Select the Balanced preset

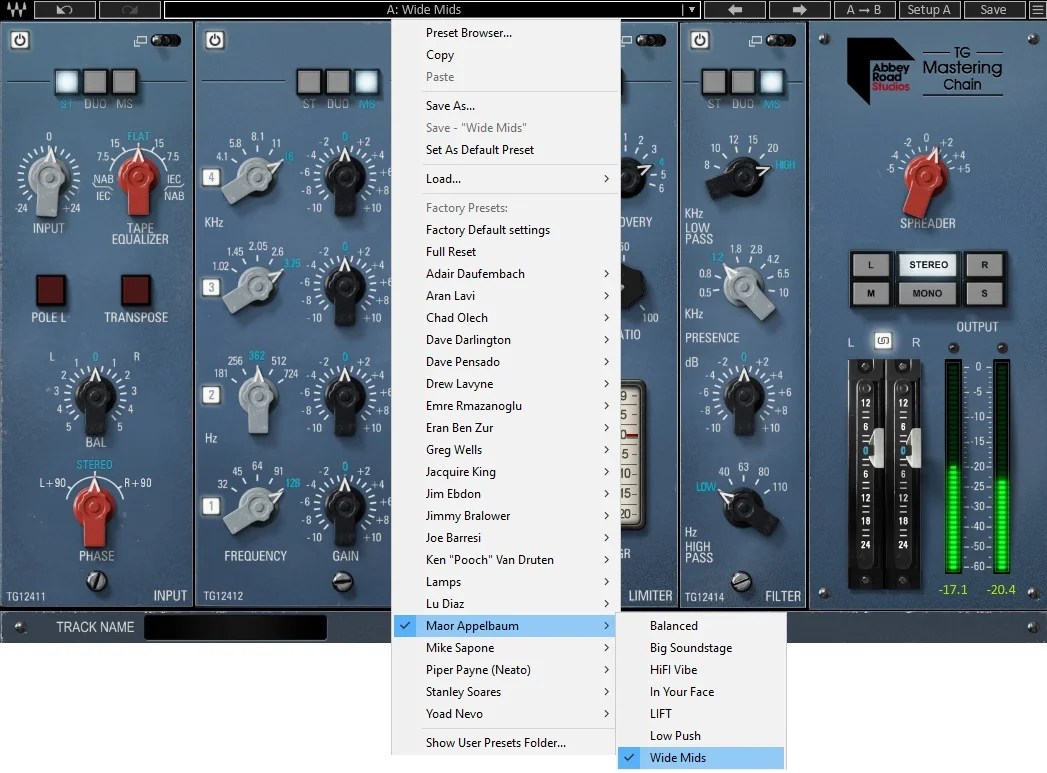676,625

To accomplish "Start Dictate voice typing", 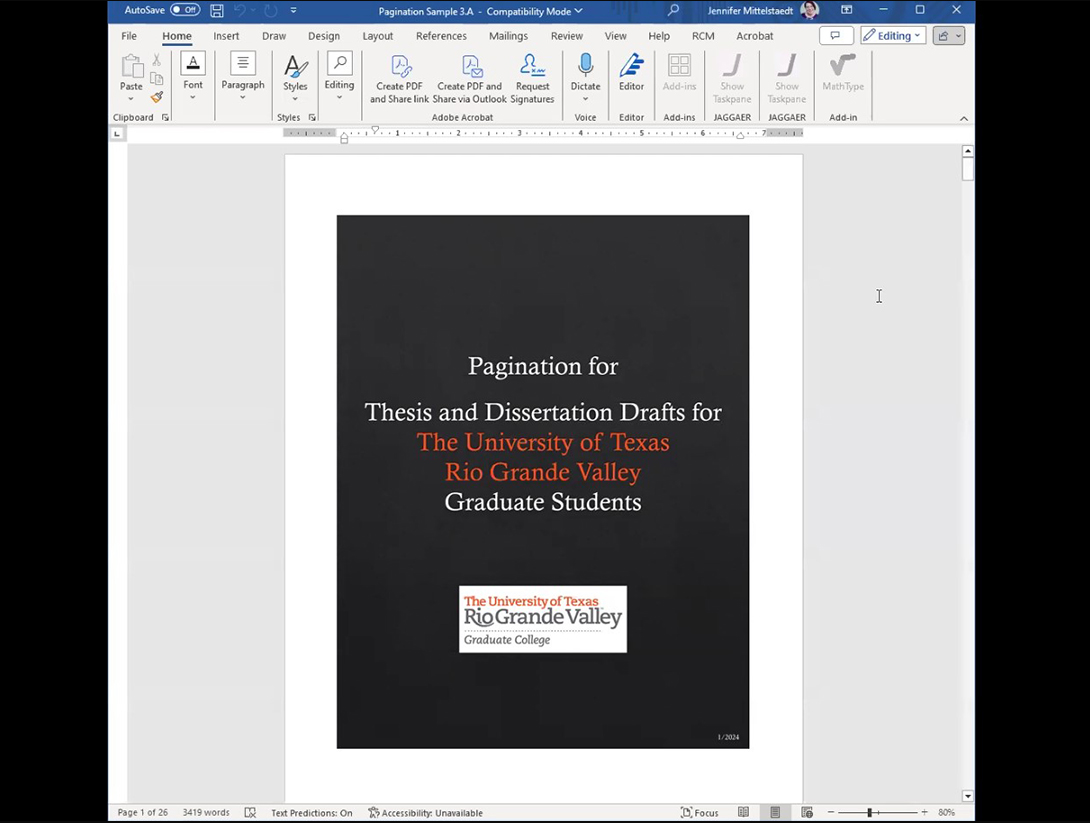I will click(585, 70).
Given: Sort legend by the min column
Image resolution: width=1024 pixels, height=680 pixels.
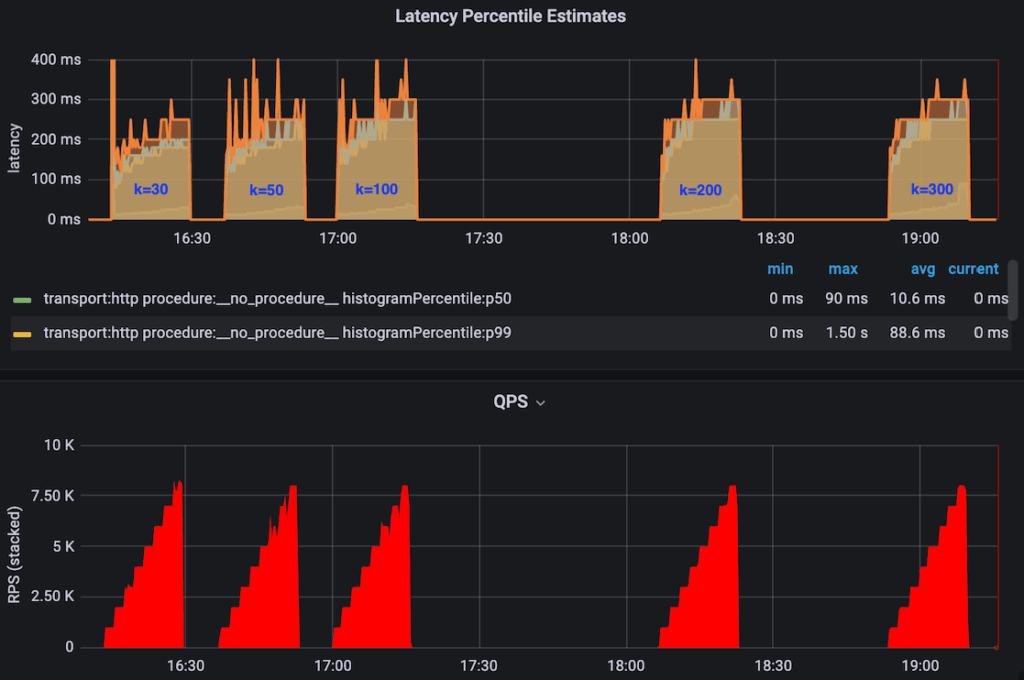Looking at the screenshot, I should pyautogui.click(x=780, y=269).
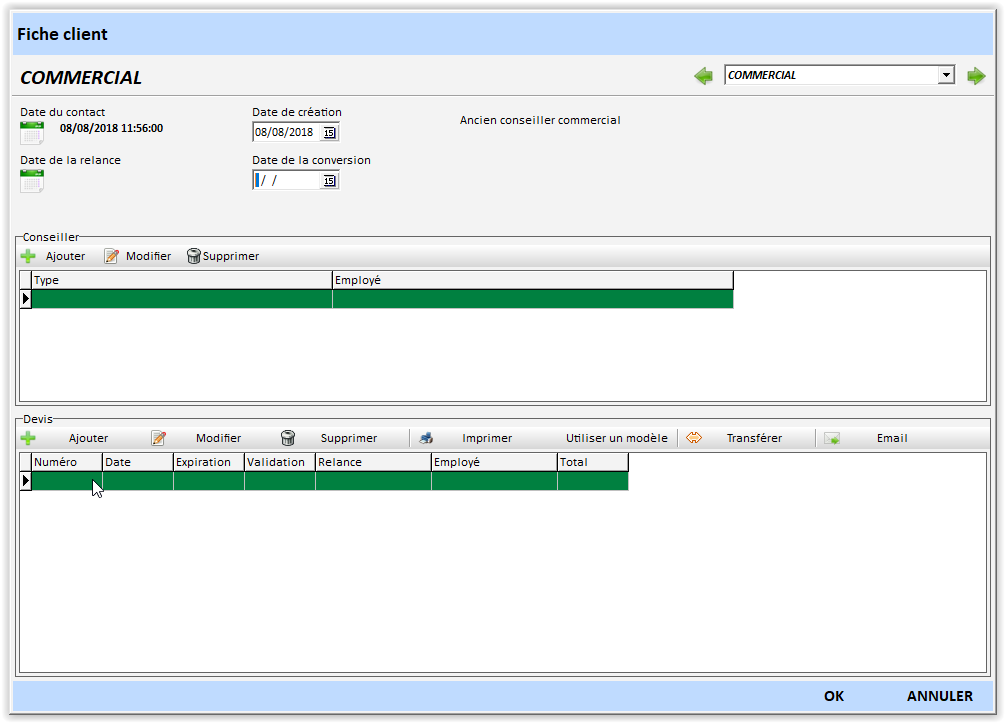Click the green next arrow icon

[976, 76]
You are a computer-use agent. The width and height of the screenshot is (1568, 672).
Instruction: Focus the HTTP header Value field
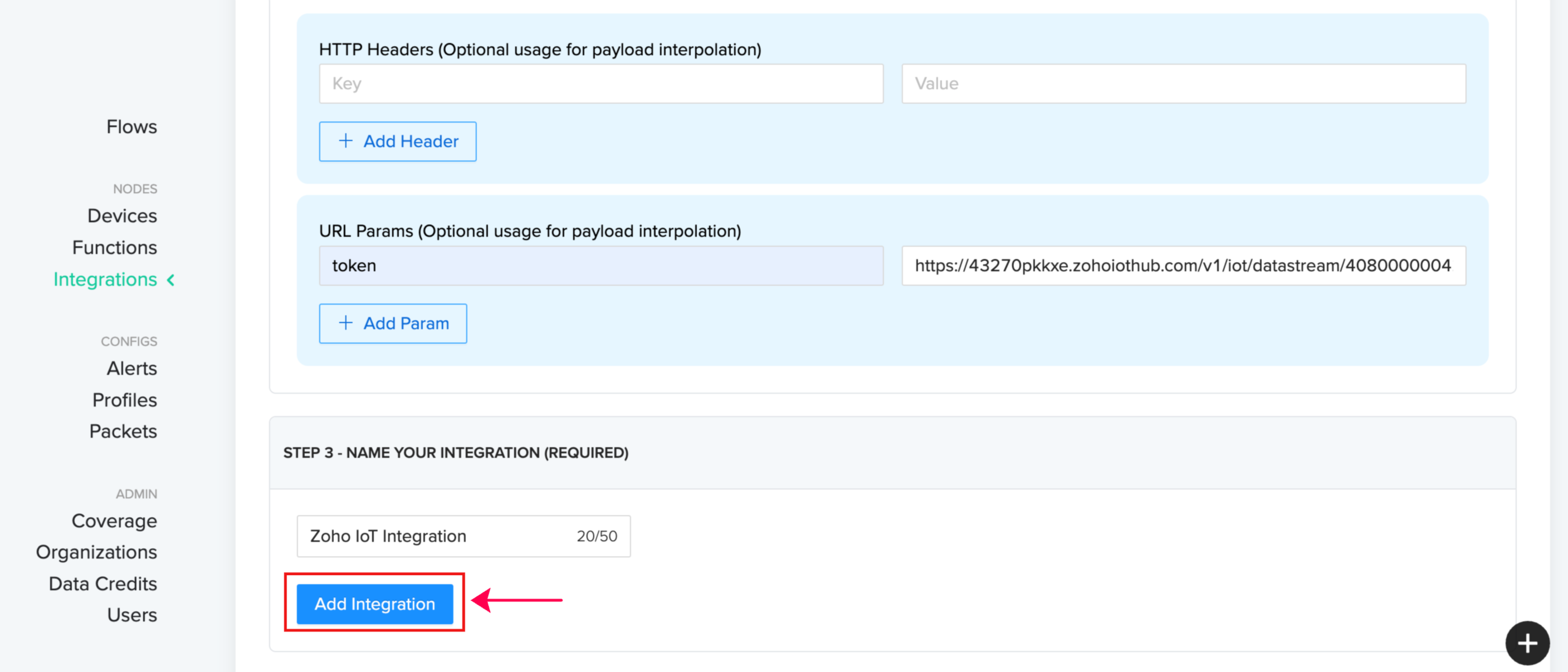click(x=1183, y=84)
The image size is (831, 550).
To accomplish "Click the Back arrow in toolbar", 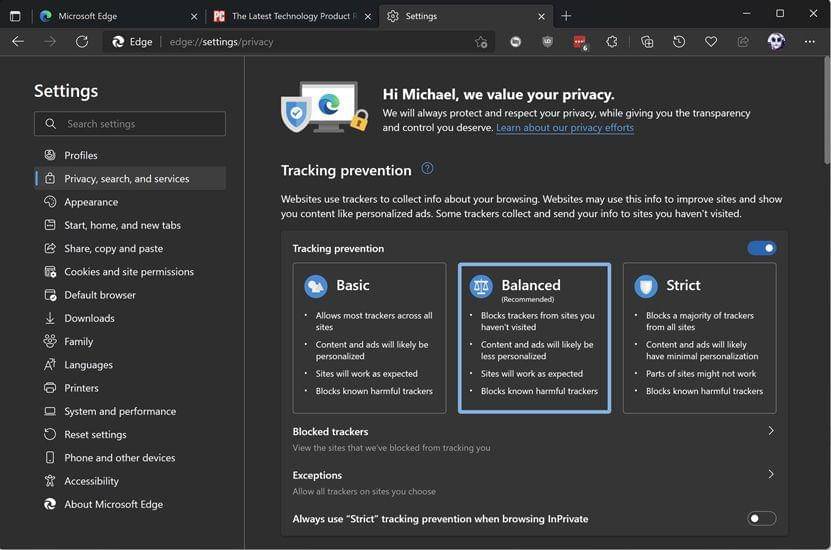I will pyautogui.click(x=18, y=42).
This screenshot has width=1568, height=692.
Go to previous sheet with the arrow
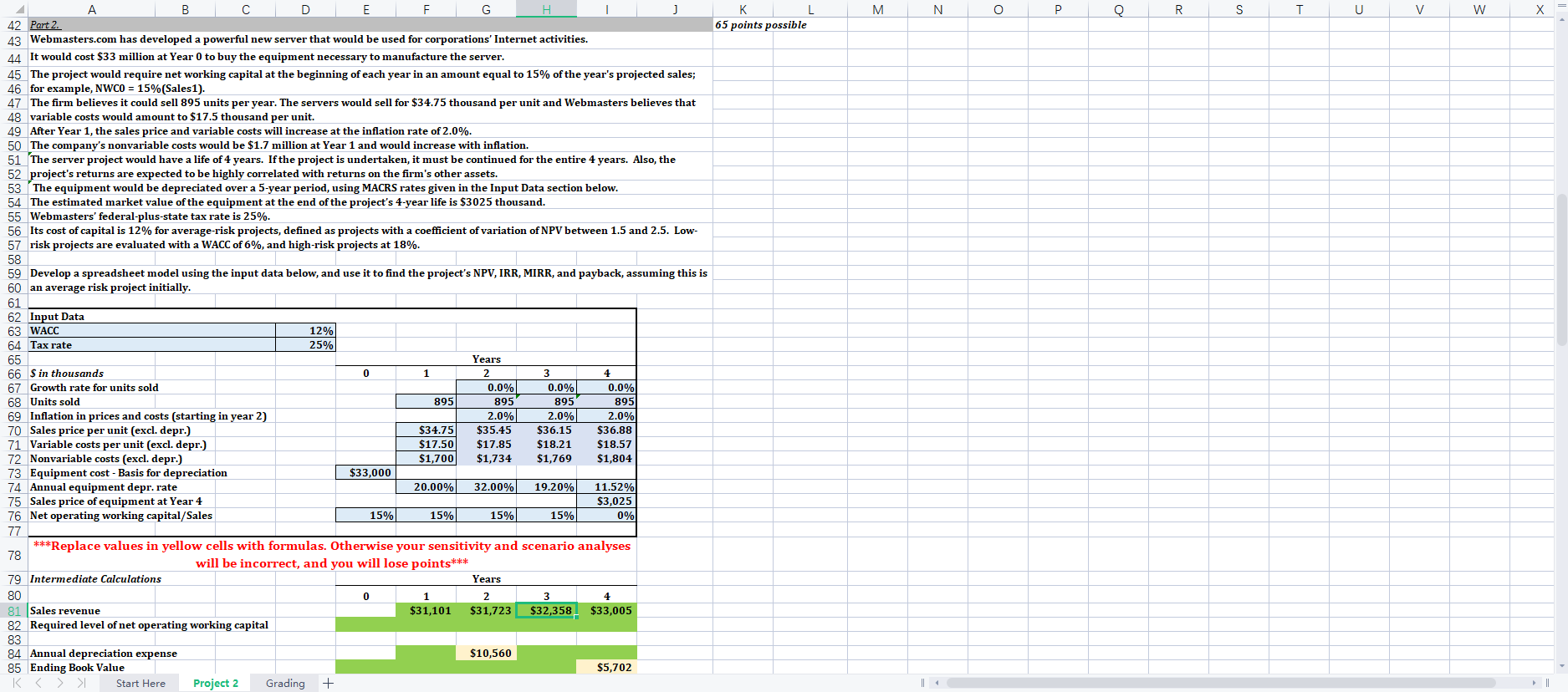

+===+

* _What to do_:
Tally the lines of the entries above: how many contain the string "width"? Reply with the number alone.

* _Result of this task_:
3